WORK INSTRUCTIONS
Please put every line of the entries below into a Markdown table with the columns Row and Line. Number the rows and leave out blank lines.

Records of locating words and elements
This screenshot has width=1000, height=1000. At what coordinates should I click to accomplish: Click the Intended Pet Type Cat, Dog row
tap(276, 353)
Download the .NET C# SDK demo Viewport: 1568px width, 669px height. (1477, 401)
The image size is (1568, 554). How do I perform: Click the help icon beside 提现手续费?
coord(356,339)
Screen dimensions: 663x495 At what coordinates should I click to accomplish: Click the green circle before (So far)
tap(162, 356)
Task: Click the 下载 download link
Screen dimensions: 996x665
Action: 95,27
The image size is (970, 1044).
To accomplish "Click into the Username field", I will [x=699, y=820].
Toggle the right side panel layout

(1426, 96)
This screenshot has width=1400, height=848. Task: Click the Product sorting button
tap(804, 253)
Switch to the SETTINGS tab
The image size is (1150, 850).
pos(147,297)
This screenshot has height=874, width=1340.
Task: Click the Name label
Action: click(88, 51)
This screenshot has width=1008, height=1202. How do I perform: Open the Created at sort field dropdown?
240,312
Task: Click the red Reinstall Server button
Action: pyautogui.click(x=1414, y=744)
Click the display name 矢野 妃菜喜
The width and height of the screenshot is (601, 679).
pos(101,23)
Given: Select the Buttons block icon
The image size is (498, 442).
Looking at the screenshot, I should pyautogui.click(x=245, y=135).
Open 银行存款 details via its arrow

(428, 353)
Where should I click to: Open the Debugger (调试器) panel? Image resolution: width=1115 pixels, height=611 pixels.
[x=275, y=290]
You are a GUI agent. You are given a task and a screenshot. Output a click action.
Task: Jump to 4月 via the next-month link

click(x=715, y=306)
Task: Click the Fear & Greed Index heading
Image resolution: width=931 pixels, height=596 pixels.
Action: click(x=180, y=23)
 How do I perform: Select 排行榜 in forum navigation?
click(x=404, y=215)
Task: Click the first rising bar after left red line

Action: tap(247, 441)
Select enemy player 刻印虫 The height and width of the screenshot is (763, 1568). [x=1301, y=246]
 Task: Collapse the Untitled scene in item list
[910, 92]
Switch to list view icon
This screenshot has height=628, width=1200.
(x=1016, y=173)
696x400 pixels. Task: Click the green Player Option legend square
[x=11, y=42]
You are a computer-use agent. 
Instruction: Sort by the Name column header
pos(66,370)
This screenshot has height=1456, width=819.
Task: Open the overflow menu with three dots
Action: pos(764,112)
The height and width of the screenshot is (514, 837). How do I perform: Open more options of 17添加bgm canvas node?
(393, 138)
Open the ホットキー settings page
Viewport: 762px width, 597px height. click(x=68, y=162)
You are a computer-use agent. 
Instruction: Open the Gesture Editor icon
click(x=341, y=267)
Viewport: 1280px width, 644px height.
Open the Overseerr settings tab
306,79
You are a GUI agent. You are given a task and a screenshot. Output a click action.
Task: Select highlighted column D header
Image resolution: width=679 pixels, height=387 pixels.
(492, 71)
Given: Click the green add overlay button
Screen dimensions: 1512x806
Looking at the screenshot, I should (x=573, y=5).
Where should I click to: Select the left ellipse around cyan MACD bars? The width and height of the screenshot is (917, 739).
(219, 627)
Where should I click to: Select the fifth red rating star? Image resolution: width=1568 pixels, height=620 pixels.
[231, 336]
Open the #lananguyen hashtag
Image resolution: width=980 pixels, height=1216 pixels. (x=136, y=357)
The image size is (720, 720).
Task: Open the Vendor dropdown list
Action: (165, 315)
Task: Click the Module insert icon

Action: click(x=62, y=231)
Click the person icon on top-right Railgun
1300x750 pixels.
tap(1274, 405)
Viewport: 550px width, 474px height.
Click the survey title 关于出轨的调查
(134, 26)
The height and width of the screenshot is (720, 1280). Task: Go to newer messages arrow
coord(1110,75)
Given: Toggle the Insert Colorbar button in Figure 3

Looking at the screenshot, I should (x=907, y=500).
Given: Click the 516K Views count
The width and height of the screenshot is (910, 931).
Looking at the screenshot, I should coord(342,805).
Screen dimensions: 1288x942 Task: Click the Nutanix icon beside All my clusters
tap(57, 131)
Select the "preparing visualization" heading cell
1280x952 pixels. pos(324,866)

THE RESPONSE
| Row | Line |
|---|---|
| 1 | This screenshot has width=1000, height=1000. At what coordinates should I click to accomplish: Click the Intended Pet Type Cat, Dog row |
| 2 | tap(276, 353) |
| 3 | Download the .NET C# SDK demo Viewport: 1568px width, 669px height. (1477, 401) |
| 4 | The image size is (1568, 554). How do I perform: Click the help icon beside 提现手续费? |
| 5 | coord(356,339) |
| 6 | Screen dimensions: 663x495 At what coordinates should I click to accomplish: Click the green circle before (So far) |
| 7 | tap(162, 356) |
| 8 | Task: Click the 下载 download link |
| 9 | Screen dimensions: 996x665 |
| 10 | Action: 95,27 |
| 11 | The image size is (970, 1044). |
| 12 | To accomplish "Click into the Username field", I will [x=699, y=820]. |
| 13 | Toggle the right side panel layout |
| 14 | (1426, 96) |
| 15 | This screenshot has width=1400, height=848. Task: Click the Product sorting button |
| 16 | tap(804, 253) |
| 17 | Switch to the SETTINGS tab |
| 18 | The image size is (1150, 850). |
| 19 | pos(147,297) |
| 20 | This screenshot has height=874, width=1340. |
| 21 | Task: Click the Name label |
| 22 | Action: click(88, 51) |
| 23 | This screenshot has width=1008, height=1202. How do I perform: Open the Created at sort field dropdown? |
| 24 | 240,312 |
| 25 | Task: Click the red Reinstall Server button |
| 26 | Action: pyautogui.click(x=1414, y=744) |
| 27 | Click the display name 矢野 妃菜喜 |
| 28 | The width and height of the screenshot is (601, 679). |
| 29 | pos(101,23) |
| 30 | Given: Select the Buttons block icon |
| 31 | The image size is (498, 442). |
| 32 | Looking at the screenshot, I should pyautogui.click(x=245, y=135). |
| 33 | Open 银行存款 details via its arrow |
| 34 | (428, 353) |
| 35 | Where should I click to: Open the Debugger (调试器) panel? Image resolution: width=1115 pixels, height=611 pixels. |
| 36 | [x=275, y=290] |
| 37 | You are a GUI agent. You are given a task and a screenshot. Output a click action. |
| 38 | Task: Jump to 4月 via the next-month link |
| 39 | click(x=715, y=306) |
| 40 | Task: Click the Fear & Greed Index heading |
| 41 | Image resolution: width=931 pixels, height=596 pixels. |
| 42 | Action: click(x=180, y=23) |
| 43 |  How do I perform: Select 排行榜 in forum navigation? |
| 44 | click(x=404, y=215) |
| 45 | Task: Click the first rising bar after left red line |
| 46 | Action: tap(247, 441) |
| 47 | Select enemy player 刻印虫 The height and width of the screenshot is (763, 1568). [x=1301, y=246] |
| 48 |  Task: Collapse the Untitled scene in item list |
| 49 | [910, 92] |
| 50 | Switch to list view icon |
| 51 | This screenshot has height=628, width=1200. |
| 52 | (x=1016, y=173) |
| 53 | 696x400 pixels. Task: Click the green Player Option legend square |
| 54 | [x=11, y=42] |
| 55 | You are a computer-use agent.  |
| 56 | Instruction: Sort by the Name column header |
| 57 | pos(66,370) |
| 58 | This screenshot has height=1456, width=819. |
| 59 | Task: Open the overflow menu with three dots |
| 60 | Action: pos(764,112) |
| 61 | The height and width of the screenshot is (514, 837). How do I perform: Open more options of 17添加bgm canvas node? |
| 62 | (393, 138) |
| 63 | Open the ホットキー settings page |
| 64 | Viewport: 762px width, 597px height. click(x=68, y=162) |
| 65 | You are a computer-use agent.  |
| 66 | Instruction: Open the Gesture Editor icon |
| 67 | click(x=341, y=267) |
| 68 | Viewport: 1280px width, 644px height. |
| 69 | Open the Overseerr settings tab |
| 70 | 306,79 |
| 71 | You are a GUI agent. You are given a task and a screenshot. Output a click action. |
| 72 | Task: Select highlighted column D header |
| 73 | Image resolution: width=679 pixels, height=387 pixels. |
| 74 | (492, 71) |
| 75 | Given: Click the green add overlay button |
| 76 | Screen dimensions: 1512x806 |
| 77 | Looking at the screenshot, I should (x=573, y=5). |
| 78 | Where should I click to: Select the left ellipse around cyan MACD bars? The width and height of the screenshot is (917, 739). |
| 79 | (219, 627) |
| 80 | Where should I click to: Select the fifth red rating star? Image resolution: width=1568 pixels, height=620 pixels. |
| 81 | [231, 336] |
| 82 | Open the #lananguyen hashtag |
| 83 | Image resolution: width=980 pixels, height=1216 pixels. (x=136, y=357) |
| 84 | The image size is (720, 720). |
| 85 | Task: Open the Vendor dropdown list |
| 86 | Action: (165, 315) |
| 87 | Task: Click the Module insert icon |
| 88 | Action: click(x=62, y=231) |
| 89 | Click the person icon on top-right Railgun |
| 90 | 1300x750 pixels. |
| 91 | tap(1274, 405) |
| 92 | Viewport: 550px width, 474px height. |
| 93 | Click the survey title 关于出轨的调查 |
| 94 | (134, 26) |
| 95 | The height and width of the screenshot is (720, 1280). Task: Go to newer messages arrow |
| 96 | coord(1110,75) |
| 97 | Given: Toggle the Insert Colorbar button in Figure 3 |
| 98 | Looking at the screenshot, I should (x=907, y=500). |
| 99 | Given: Click the 516K Views count |
| 100 | The width and height of the screenshot is (910, 931). |
| 101 | Looking at the screenshot, I should coord(342,805). |
| 102 | Screen dimensions: 1288x942 Task: Click the Nutanix icon beside All my clusters |
| 103 | tap(57, 131) |
| 104 | Select the "preparing visualization" heading cell |
| 105 | 1280x952 pixels. pos(324,866) |